A melting pot of ideas, inspiration and positive intent – solving the UK’s financial crime problem should be no big drama

In one sequence of the excellent BBC series The Gold, a character explains how the proceeds of the stolen Brinks Mat bullion is laundered through the banking system, depositing up to £400,000 cash per day in a Bristol branch of Barclays Bank, disguised as the profits of a local gold merchant.

“If this country had proper banking laws,” the character quips, “and a bank saw a company suddenly making tonnes of money, they might tell someone. But we don’t, so they won’t.”

What strikes me most is how relatively recently this held true. The heist took place in 1983, but you’d be forgiven for thinking it was far earlier. It just goes to show how far UK regulation and compliance has progressed in a short space of time.

Little wonder when events like UK Finance’s Economic Crime Congress at the Brewery, London on 30 March attract a capacity crowd comprising the who’s who of financial crime prevention from organisations including the House of Lords, Home Office, HM Treasury, National Crime Agency and others.

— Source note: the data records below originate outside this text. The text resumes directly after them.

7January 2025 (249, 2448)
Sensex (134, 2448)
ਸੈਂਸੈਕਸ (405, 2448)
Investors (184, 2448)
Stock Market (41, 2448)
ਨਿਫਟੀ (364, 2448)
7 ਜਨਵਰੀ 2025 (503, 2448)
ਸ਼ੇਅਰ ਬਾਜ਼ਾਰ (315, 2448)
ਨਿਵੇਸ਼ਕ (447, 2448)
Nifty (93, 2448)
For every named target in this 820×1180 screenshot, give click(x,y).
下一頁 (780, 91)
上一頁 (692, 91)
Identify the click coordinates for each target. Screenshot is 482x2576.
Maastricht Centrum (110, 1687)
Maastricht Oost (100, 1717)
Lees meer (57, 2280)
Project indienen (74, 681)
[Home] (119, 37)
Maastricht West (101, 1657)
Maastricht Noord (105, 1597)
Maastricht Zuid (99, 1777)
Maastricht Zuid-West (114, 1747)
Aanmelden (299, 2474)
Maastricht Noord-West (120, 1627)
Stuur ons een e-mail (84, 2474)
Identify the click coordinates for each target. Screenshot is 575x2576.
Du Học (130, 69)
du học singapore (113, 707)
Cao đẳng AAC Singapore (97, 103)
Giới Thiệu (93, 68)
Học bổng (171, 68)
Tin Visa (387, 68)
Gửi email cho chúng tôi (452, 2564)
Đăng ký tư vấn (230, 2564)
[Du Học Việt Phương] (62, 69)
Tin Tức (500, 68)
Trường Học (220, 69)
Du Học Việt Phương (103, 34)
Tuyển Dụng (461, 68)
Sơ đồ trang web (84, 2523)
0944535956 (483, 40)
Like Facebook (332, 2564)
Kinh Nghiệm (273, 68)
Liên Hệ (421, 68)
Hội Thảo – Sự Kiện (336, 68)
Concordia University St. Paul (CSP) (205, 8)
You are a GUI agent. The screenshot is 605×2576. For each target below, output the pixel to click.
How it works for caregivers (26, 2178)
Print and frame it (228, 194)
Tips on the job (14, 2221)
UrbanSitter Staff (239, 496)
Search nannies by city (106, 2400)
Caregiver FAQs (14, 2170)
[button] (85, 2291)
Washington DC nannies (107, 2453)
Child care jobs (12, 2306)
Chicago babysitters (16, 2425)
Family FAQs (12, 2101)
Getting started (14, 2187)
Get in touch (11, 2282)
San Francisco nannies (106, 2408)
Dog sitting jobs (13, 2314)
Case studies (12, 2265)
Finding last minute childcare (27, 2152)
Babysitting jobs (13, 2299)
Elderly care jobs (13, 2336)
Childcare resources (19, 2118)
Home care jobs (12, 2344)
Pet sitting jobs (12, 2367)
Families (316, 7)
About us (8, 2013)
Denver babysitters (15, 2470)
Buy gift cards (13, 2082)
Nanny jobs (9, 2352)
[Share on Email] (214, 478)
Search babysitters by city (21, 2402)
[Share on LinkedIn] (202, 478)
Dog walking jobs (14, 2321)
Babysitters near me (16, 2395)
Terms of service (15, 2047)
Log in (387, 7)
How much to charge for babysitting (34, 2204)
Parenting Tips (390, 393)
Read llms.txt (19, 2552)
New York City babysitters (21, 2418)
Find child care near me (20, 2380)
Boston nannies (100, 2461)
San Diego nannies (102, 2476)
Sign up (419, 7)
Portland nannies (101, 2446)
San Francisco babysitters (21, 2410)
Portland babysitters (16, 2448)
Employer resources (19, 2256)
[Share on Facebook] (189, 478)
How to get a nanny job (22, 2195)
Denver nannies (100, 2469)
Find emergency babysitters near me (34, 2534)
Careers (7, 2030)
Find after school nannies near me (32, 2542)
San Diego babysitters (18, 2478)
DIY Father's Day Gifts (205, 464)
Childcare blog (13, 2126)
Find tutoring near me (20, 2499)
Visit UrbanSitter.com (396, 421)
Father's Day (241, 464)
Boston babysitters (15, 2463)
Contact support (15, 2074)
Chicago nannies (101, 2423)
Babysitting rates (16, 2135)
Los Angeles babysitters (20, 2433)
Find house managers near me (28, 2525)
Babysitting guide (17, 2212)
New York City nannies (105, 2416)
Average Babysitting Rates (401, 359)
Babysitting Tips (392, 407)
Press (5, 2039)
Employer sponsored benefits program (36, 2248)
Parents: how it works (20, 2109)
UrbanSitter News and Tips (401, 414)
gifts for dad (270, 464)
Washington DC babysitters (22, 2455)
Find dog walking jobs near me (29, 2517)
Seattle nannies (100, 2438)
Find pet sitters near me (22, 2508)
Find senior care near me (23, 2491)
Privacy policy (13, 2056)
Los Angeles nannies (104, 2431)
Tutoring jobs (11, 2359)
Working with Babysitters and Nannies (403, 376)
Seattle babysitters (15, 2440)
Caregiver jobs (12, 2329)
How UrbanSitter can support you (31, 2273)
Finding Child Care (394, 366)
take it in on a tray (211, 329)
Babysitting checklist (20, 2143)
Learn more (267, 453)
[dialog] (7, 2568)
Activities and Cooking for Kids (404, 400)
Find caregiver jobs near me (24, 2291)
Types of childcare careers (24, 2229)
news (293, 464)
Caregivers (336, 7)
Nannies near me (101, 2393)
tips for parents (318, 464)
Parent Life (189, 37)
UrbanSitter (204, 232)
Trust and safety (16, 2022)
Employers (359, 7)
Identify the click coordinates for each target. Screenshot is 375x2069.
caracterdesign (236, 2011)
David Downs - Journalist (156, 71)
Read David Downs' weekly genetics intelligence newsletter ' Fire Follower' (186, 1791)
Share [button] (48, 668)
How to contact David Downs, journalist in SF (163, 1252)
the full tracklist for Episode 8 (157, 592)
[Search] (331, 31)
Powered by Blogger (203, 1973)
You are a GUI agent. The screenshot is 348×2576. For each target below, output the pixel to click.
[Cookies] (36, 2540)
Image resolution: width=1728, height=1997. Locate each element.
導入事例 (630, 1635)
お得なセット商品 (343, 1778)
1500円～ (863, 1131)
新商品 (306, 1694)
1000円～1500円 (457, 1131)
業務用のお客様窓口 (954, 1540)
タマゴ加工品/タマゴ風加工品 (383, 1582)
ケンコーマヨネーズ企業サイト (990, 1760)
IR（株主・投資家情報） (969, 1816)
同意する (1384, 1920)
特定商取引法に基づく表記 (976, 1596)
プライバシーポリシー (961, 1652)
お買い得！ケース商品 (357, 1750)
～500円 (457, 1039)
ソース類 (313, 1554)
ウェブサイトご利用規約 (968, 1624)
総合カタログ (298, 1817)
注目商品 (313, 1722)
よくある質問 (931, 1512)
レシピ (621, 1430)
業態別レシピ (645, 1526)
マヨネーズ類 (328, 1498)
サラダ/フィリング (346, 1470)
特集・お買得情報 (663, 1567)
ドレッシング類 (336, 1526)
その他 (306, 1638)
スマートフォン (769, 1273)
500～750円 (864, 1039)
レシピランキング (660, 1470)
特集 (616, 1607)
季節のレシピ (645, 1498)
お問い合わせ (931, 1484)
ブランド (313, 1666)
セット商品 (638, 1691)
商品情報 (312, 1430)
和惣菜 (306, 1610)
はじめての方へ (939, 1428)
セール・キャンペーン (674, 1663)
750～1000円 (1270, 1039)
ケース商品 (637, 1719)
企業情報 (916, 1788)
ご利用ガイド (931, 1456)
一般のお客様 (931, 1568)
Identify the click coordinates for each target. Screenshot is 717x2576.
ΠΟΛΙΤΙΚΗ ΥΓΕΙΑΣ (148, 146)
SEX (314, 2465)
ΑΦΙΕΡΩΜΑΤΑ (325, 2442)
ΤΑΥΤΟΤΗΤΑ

It's quite rare to come away from an event with quite so much positivity – an almost overwhelming sense that we’re on the right track as an industry. Yes, there’s still much to do, but what’s most encouraging is the wealth of practical actions surfaced from just one day’s discussion. As I journeyed home, I noted some of them:

  • A system-wide leadership is required to tackle the systemic challenge; and a collective, coordinated effort between public and private sectors: government, law enforcement, regulators, industries and charities. The language used to educate the public needs to move away from identifying the victim as the single point of failure.
     
  • The structure underpinning financial crime prevention should be outcomes-based and purpose led, designed to protect customers and wider society. We must be able to measure success against clear, consistent objectives. For its part, policing of economic crime needs to be proactive and intelligence-led, migrating further online and upstream to disrupt activity earlier in the criminal lifecycle. It must also recognise that criminals do not respect boundaries or borders – we need effective cross-jurisdictional and international agreements to share and act upon intelligence with appropriate urgency.
     
  • Our governance framework needs also to be dynamic and flexible to changing trends. Regulators and supervisors need to give businesses the assurance that they can safely dial down on low value-creating activities in order to create capacity to dial up on higher value activities and direct effort towards activities that have the greatest impact.
     
  • This battle cannot be fought alone. Regulation must widen its influence well beyond the financial services sector, to telecoms, technology, social media and others. Tightening the net on the criminals requires the mandated support of all custodians of consumers’ data. The quality of that data and the ability to share it are also absolutely vital. Whilst we welcome the forthcoming amendments to promote better data sharing for crime prevention purposes, the onus must also be on organisations to invest in the right data structure, lineage and retrieval processes to realise the benefit and to support prevention efforts. Bringing fraud and AML functions together will promote collaboration. Emphasis must be on integrating intelligence and datasets and taking a de-siloed approach to people, technology and data. through common governance, assurance and advisory.
     
  • And culture matters: the will to effectively combat economic crime and protect customers and society from its effects must be a board-level priority and engendered through cultural norms from the top, right through organisations – both in the public and private sectors.

Dramas like The Gold perfectly demonstrate the challenge: criminals operate in highly organised groups, with an established hierarchy, well-rehearsed plans and far-reaching networks. To gain the upper hand, we need to think and act with similar determination and cooperation.

The opinions expressed here are those of the authors. They do not necessarily reflect the views or positions of UK Finance or its members.